Haskell Ecosystem Survey 2025: What Developers Want Changed
Major Topics
1. Text Instead of String
A laser-focused suggestion: replace String with Text as the canonical type for textual data.
2. Onboarding of Beginners
- Need for up-to-date content
- Centralized entry point in the language
- Haskell Wiki decreasing in contributions
3. Documentation
Library authors encouraged to provide more working examples and documentation beyond simple API references.
4. Complexity of the Haskell Language
- Language perceived as too complex
- Historical cruft and lack of consistency
- Requests to stop adding language extensions or redesign them holistically
- Desire for new Haskell Language Report
5. The Record System
Requests for OverloadedRecordDot and NoFieldSelectors to be enabled by default.
Tooling Issues
Compilation Times
Ecosystem Consolidation
Newcomers confused by fragmentation. Referenced uv as example of fully-integrated toolchain.
- Compilation error messages seen as confusing (for end-users vs implementers)
- Haskell Language Server memory usage and reliability issues
Pervasive Laziness
Requests for data structures strict by default, using StrictData extension.
Minor Topics
Dependent Haskell
Viewed as unified solution to replace loosely related language extensions.
Effect Systems
Interest in base providing algebraic effect systems out of the box.
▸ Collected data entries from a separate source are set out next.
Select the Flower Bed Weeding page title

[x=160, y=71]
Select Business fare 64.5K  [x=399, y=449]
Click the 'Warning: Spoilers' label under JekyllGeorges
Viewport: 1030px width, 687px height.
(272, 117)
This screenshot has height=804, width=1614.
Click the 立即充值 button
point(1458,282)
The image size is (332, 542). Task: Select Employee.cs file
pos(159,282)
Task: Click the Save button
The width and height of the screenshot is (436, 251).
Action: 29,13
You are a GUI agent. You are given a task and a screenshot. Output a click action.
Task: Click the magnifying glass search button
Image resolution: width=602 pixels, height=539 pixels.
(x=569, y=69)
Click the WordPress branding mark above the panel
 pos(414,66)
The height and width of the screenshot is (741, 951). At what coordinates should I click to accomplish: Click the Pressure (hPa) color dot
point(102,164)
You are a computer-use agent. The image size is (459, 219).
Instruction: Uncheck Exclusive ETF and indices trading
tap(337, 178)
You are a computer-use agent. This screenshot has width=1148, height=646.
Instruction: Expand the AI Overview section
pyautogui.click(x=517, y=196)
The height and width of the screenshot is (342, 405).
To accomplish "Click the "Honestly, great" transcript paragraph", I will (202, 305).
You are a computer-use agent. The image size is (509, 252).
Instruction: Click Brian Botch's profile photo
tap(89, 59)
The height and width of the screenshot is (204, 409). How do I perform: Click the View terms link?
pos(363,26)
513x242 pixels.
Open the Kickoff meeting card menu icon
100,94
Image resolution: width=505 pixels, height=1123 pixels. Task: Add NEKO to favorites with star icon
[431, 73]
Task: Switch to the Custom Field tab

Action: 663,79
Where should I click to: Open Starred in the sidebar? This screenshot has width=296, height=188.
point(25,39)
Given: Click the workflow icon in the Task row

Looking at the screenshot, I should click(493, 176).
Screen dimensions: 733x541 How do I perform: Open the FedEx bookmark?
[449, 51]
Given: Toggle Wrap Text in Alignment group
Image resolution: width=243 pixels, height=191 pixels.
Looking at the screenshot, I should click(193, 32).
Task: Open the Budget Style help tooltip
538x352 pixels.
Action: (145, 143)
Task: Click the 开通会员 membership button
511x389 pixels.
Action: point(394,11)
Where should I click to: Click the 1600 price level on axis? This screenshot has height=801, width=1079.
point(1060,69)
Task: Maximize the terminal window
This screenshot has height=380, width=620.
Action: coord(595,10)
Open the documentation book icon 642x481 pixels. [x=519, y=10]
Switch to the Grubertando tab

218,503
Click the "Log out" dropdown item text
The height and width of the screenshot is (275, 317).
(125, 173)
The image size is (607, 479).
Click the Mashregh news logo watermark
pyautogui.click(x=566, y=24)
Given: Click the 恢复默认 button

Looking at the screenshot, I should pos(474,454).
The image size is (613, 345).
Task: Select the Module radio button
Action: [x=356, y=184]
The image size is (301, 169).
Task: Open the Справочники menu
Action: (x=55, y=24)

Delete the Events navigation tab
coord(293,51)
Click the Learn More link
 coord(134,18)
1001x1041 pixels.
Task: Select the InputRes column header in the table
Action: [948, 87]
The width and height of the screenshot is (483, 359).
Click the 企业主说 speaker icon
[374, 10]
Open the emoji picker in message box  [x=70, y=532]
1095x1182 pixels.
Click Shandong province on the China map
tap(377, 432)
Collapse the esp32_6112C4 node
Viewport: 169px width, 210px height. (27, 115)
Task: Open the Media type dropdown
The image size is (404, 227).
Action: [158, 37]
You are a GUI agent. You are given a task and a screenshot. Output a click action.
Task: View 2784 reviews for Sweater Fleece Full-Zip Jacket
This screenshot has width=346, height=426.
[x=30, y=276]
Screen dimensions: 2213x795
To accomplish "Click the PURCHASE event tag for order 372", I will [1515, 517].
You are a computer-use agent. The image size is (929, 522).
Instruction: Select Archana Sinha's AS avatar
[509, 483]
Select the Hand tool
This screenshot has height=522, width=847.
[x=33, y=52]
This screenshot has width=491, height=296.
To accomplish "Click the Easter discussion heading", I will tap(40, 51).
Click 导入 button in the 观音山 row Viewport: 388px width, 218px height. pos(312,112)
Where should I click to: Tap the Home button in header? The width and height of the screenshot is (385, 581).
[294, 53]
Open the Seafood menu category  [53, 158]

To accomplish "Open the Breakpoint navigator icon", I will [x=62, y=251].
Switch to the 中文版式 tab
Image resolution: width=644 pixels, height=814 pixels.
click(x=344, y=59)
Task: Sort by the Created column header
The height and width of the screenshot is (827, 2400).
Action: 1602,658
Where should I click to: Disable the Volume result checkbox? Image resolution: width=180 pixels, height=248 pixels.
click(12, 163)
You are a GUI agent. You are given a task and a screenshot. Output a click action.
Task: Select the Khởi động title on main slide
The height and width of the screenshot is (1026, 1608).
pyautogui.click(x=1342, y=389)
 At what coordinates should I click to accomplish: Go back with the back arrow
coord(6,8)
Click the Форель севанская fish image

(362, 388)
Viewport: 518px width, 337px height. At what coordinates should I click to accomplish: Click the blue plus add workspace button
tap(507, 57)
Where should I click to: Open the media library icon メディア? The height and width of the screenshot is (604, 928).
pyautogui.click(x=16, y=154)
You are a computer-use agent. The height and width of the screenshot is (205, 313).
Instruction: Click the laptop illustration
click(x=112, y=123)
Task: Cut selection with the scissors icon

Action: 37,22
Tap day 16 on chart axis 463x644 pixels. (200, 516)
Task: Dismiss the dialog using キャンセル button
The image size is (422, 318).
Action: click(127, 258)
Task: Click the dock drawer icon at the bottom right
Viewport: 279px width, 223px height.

Requests for more MonadIO usage.
Debugging
Haskell Debugger mentioned as addressing pain points. "HasCallStack everywhere" mentioned as symptom.
Academia vs Industry
Why This Matters
This survey provides rare insight into a major functional language ecosystem's pain points. The themes - tooling, complexity, documentation - are universal across programming languages. The tension between academic and industry needs is particularly relevant in 2026's AI-dominated landscape.